The number of the Russian tourists coming to Turkey is steadily increasing and so are their average expenditures. What is your expectation for this tourism season?
My expectations are high. I hope the number of the Russian tourists coming to Turkey will exceed 3 million this year. Turkey is already the Russian nation’s favorite tourism destination -- Turkey is able to appeal not only the tourists coming
from Moscow and its surroundings, but from all regions of the country. Russian tourists are able to spend more now. Turkey provides not only sun, beaches, sand, sea and hospitable people that the Russians love, but also shopping malls. And believe
me, our tourists are eating Turkish tomatoes, eggplants and other vegetables without any hesitation. If our ministries of agriculture cannot solve this tomato crisis, we will come and eat our share in Turkey.
Upcoming Sochi Olympics
About a year ago, I conducted an interview with you and we spoke about the Sochi 2014 Summer Olympics. Then, you said that this was a great opportunity for Turkish businessmen. What has happened until now?
Let me repeat that the Sochi Olympics is still a very important opportunity for businessmen and investors. One statistic will help in understanding the magnitude of the opportunities: Turkish cement producers will sell a total of 4 million tons
of cement to the projects in Sochi. This will be Turkey’s largest export item. Now, we are working on establishing a roll-on/roll-off ship between Samsun and Port-Kavkaz in the Kerch Strait so as to carry Turkish goods to Russia. Cargo will be
transferred from the Port-Kavkaz to Sochi via rail.

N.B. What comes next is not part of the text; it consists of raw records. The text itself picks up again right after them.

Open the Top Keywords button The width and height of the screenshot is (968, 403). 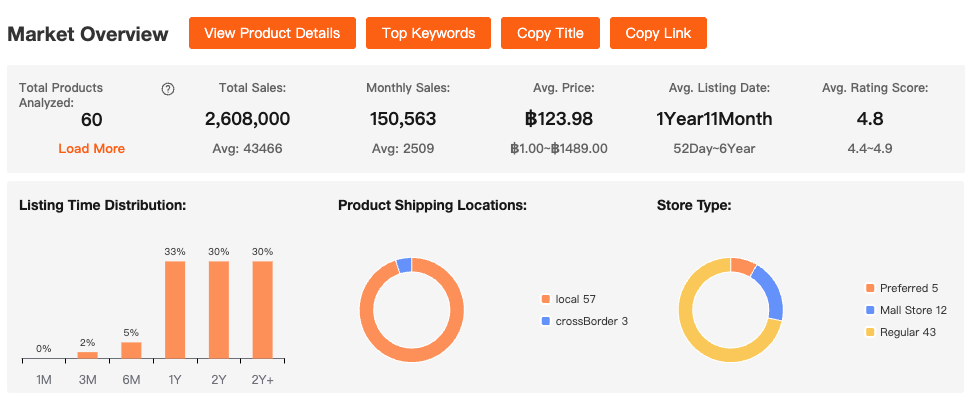(x=428, y=33)
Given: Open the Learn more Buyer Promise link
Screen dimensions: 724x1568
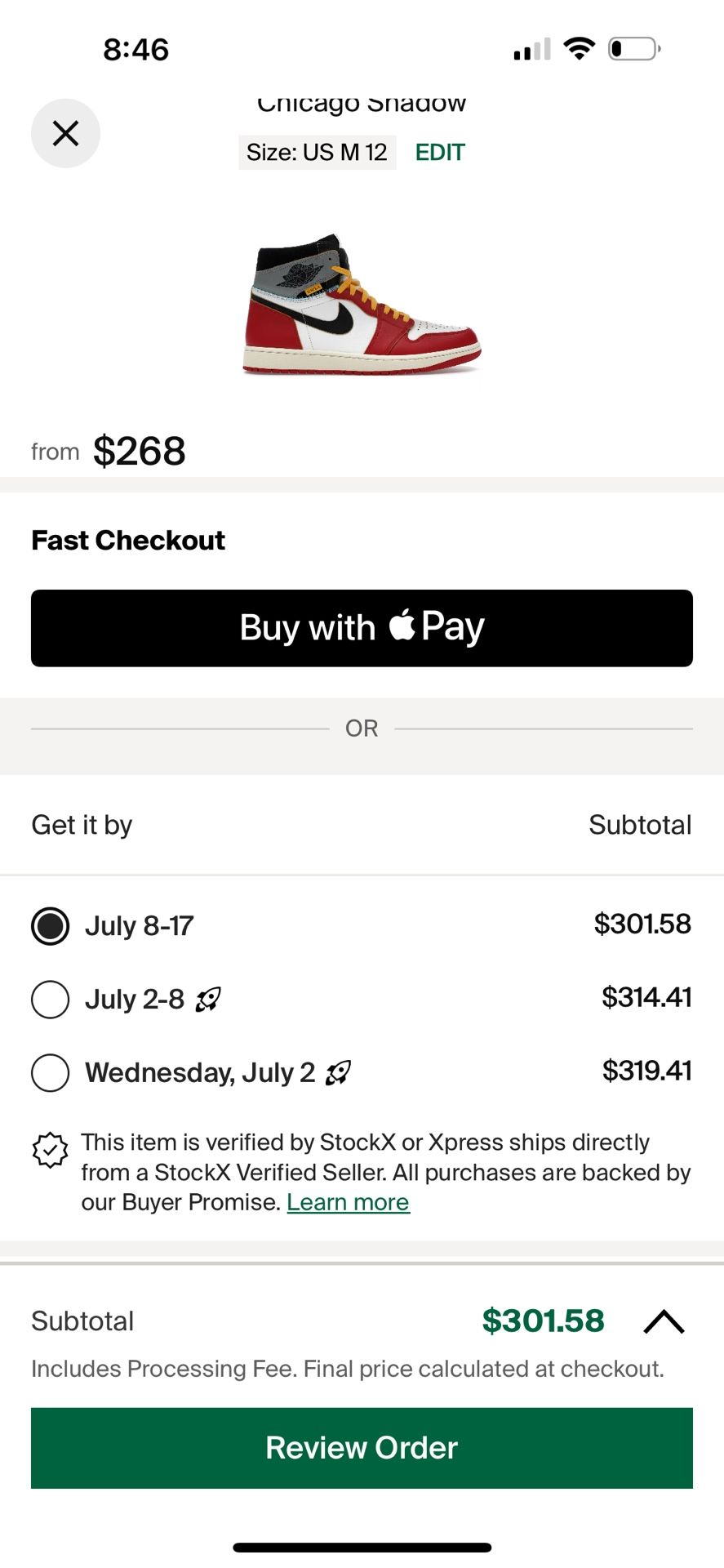Looking at the screenshot, I should pos(348,1202).
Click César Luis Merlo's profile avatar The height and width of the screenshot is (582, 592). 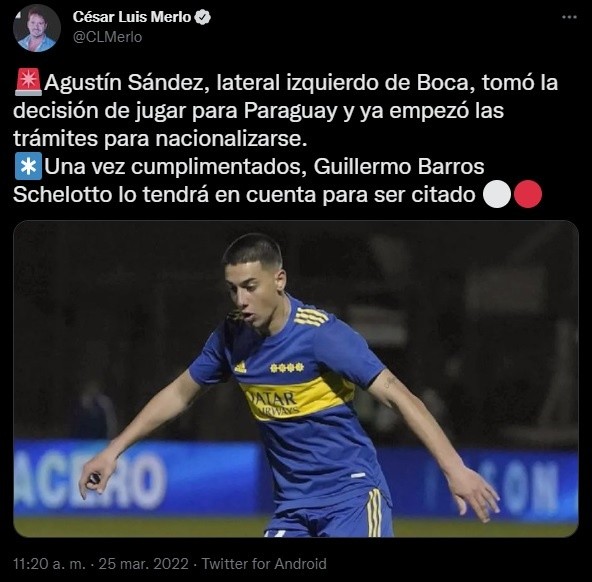[x=37, y=28]
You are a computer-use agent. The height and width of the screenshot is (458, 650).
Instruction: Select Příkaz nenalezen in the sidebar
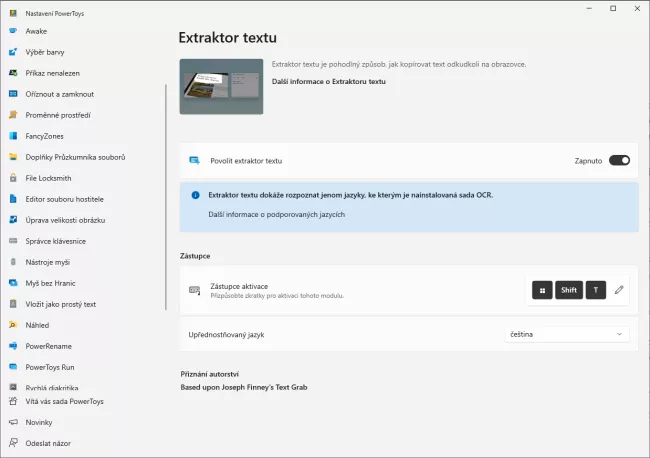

I also know that several Turkish companies have already won some tenders for the construction of the Olympics facilities. There will be further tenders in the near future and I have heard that Turkish companies will be participating. I am sure
that Turkey will take part in this process.
As of our general economic relations, I have a hope that this year we will be the strongest economic partner of Turkey. The statistics provided by the Turkish side are breathtaking. If the Commonwealth of Independent States is excepted Turkey is
the fifth largest partner of Russia. These are very important indicators. I am really exited when I think of the end of the year. If there won’t be a serious problem, by the end of the year we will reach to satisfactory numbers both in mutual trade
and tourism. This is already an unstoppable trend. Most importantly we have managed to create trust to each other. This takes time, you know. But for the continuation of this dynamic and successful cooperation domestic politics of both Russia and
Turkey should continue to be stabilized and sustainable.
So you should be following the latest developments in Ankara. Would you like to comment on the process Turkey is going through?
To put it frankly, we do follow the developments, with utmost attention. But we do not want to intervene in Turkey’s domestic politics. We had this syndrome during the Soviet times and briefly after the Soviet regime was overthrown, but we
managed to overcome that. But this does not mean that we are aloof to the developments in Turkey. Our foreign policy experts, politicians and academics are following and analyzing the developments in Turkey with care and attention.
Not commenting on Turkey’s domestic politics is our official policy, but of course I have my personal observations. As a diplomat who has served in various countries and a bureaucrat who had the chance to observe the Russian experience, I think
that if in a country crises follow crises, there is a problem with the system. The earlier the modern Turkish society corrects this systemic problem, the earlier it will attain welfare and tranquility. Let us look at the Russian experience. By the
‘90s, due to the awful events that took place in the country, Russia was on the edge of dissolution. But together with Vladimir Putin’s presidency we managed to unite the society. This is a still-ongoing process. I hope Turkey will soon create the
same unity, but this necessitates time and the will and determination of the political actors.